Kids are interesting people. If your child is of a certain age, you may be very familiar with the refrain, “I know, I know,” that your child often begins repeating before you can get two words out of your mouth. Or maybe you aren’t sure your children know how much you love (and like) them. Or perhaps there is a “delicate” topic you want to discuss with your child, but feel like you and/or your child will be too uncomfortable to have the thorough conversation that is needed. The answer is often writing a note or letter to your child.

Parents who have tried this often find their notes are read and re-read. The wisdom and love you put in the note will be there for your child to read when you may not be readily available. Your children can consider what you wanted them to know privately at their own pace. They can even remind your children how much you will always love them when you are in a rough patch with your relationship.
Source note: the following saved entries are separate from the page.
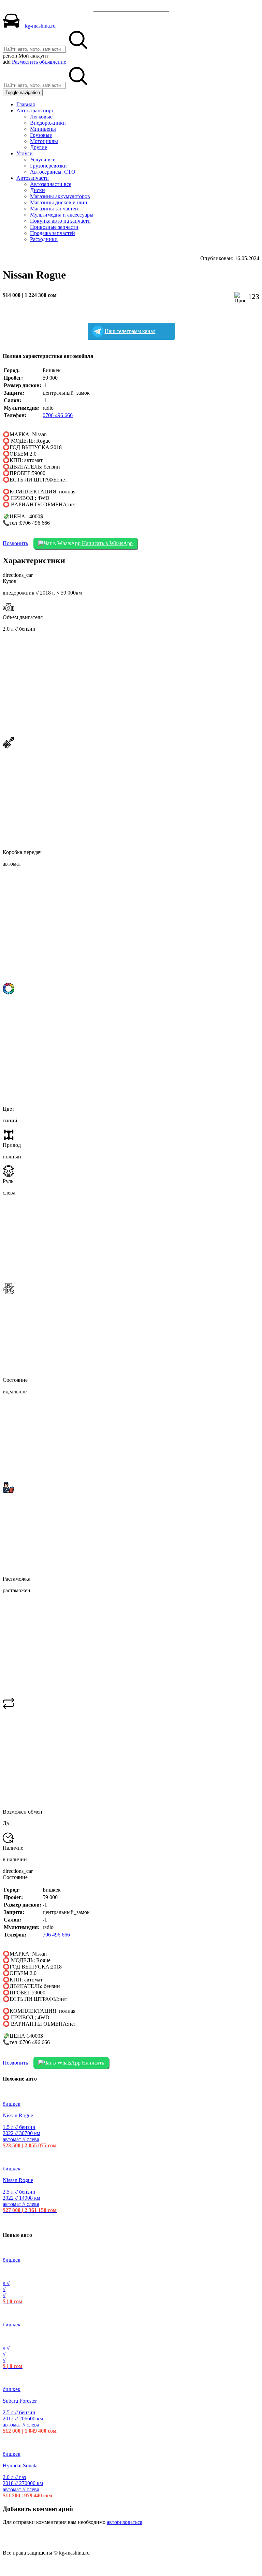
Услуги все (42, 159)
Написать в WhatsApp (107, 543)
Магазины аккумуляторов (60, 196)
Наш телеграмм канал (130, 331)
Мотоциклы (44, 141)
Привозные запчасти (54, 227)
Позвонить (15, 543)
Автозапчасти (32, 178)
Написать (92, 2063)
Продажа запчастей (52, 233)
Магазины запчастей (54, 208)
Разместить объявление (131, 6)
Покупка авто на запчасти (60, 221)
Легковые (41, 117)
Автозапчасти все (50, 184)
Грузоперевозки (48, 166)
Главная (25, 104)
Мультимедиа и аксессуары (61, 215)
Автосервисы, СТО (52, 172)
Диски (37, 190)
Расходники (44, 239)
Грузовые (41, 135)
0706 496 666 (58, 415)
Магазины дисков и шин (58, 202)
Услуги (24, 153)
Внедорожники (48, 123)
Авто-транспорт (35, 110)
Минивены (43, 129)
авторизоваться (124, 2522)
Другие (38, 147)
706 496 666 (56, 1935)
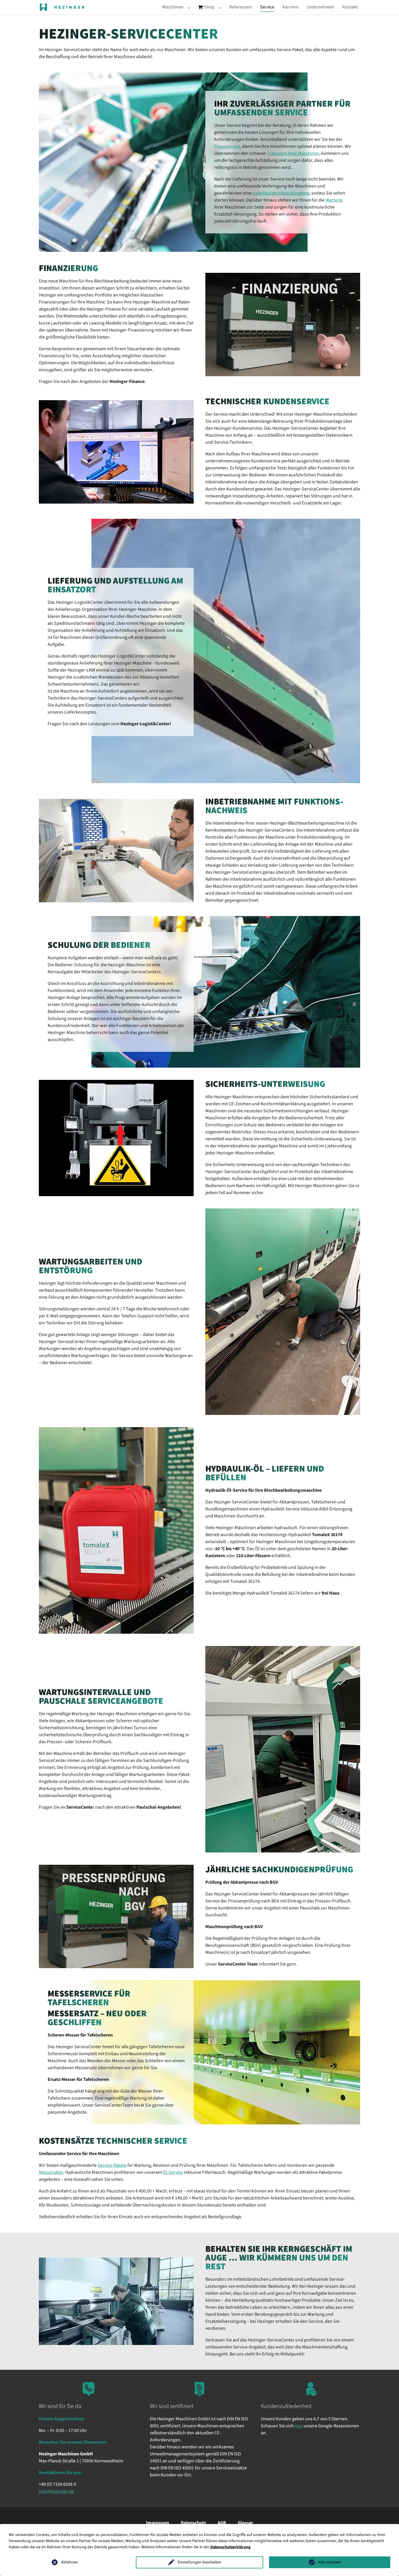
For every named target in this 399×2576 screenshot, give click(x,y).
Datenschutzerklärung (230, 2547)
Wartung (333, 200)
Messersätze (51, 2172)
There are a few important things to remember as you write your notes to your kids.

  • Write the note by hand, but print clearly. Handwritten notes just feel more personal. If your kids can’t read your handwriting though, they may always wonder what you meant to say….or worse yet misread a word as something you would never have written.
  • Keep the tone positive. Even if you want to impart concerns to your child, try to keep the overall tone of your letter or note positive. If you write harsh words, they may be read for many years…long after you have calmed down or the situation has improved. It’s not the legacy of your relationship you want to leave behind.
  • Be specific. “You are a great kid!” is wonderful, but it’s even more meaningful for your child if you mention some specific things that make him or her so wonderful to you. Generalities aren’t necessarily bad, but they can leave your child wondering if you are secretly using some fill in the name generic template for the note.
  • Mention their future with God. You don’t necessarily have to add this to every note, but it’s great to give your kids a peek at the future you are dreaming for them as servants of God. What kid doesn’t want to know God has planned good deeds specifically for them?!
  • Connect with them emotionally. Notes are great for giving vent to all those “mushy” emotions about your kids that they may complain about when you say them. They still need to hear them, but writing them down allows them to reread those words whenever they want to remind themselves of your love for them.
  • Encourage, encourage, encourage. Your kids need to know you believe in them. They need to know that even when they make mistakes or sin, you believe they can still become who God wants them to be with His help. They need to know it’s okay to keep growing and learning – even if they make some mistakes in the process. They need to know that redemption and forgiveness are always possible.

So pull out some paper and a pen. Use plain paper or cute notes. Add artwork or doodles. Once you’re done, slip it on their pillow where they can’t miss it. You may just be surprised to find out how much those notes really mean to your kids.